Brief
Lines from the one containing "Instruction: Click the I am confused flag" through the final line of the records below are needed, copied exactly, with no pictures.

::: Provided records :::

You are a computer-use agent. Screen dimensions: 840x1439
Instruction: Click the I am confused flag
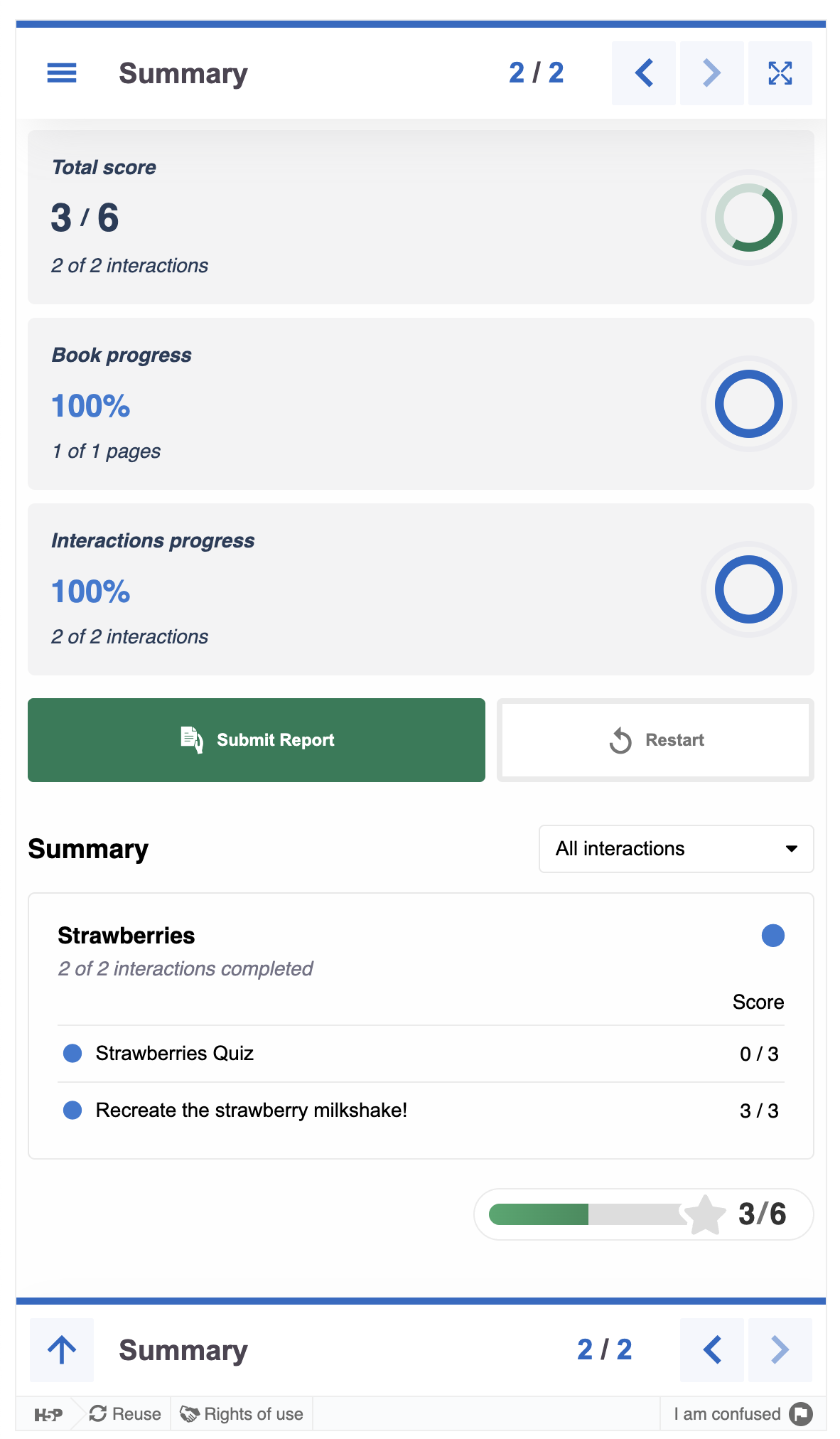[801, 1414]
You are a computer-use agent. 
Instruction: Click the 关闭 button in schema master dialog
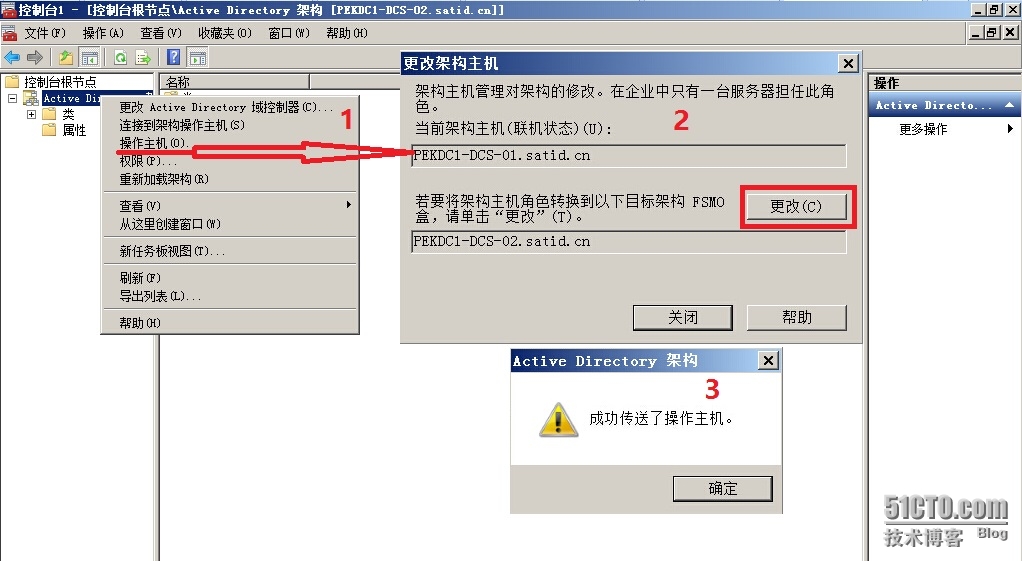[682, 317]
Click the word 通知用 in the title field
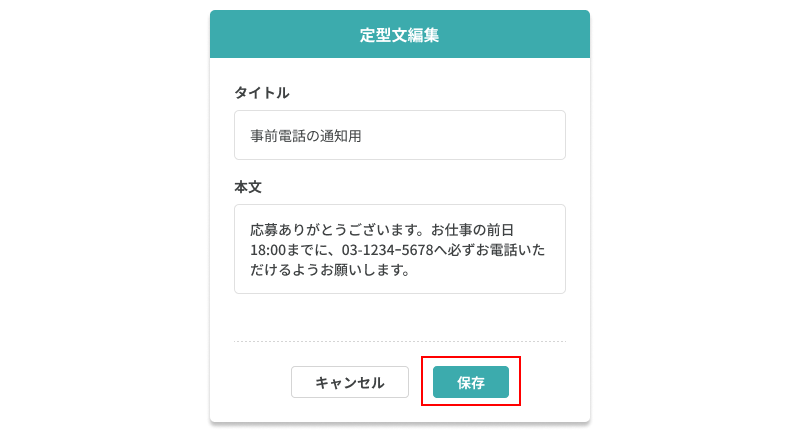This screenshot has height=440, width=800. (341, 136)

:::

Exercise answer
Instruction: Click the I am confused flag
[801, 1414]
You are a computer-use agent. 
Instruction: Click the 关闭 button in schema master dialog
[682, 317]
Click the word 通知用 in the title field
This screenshot has height=440, width=800. (341, 136)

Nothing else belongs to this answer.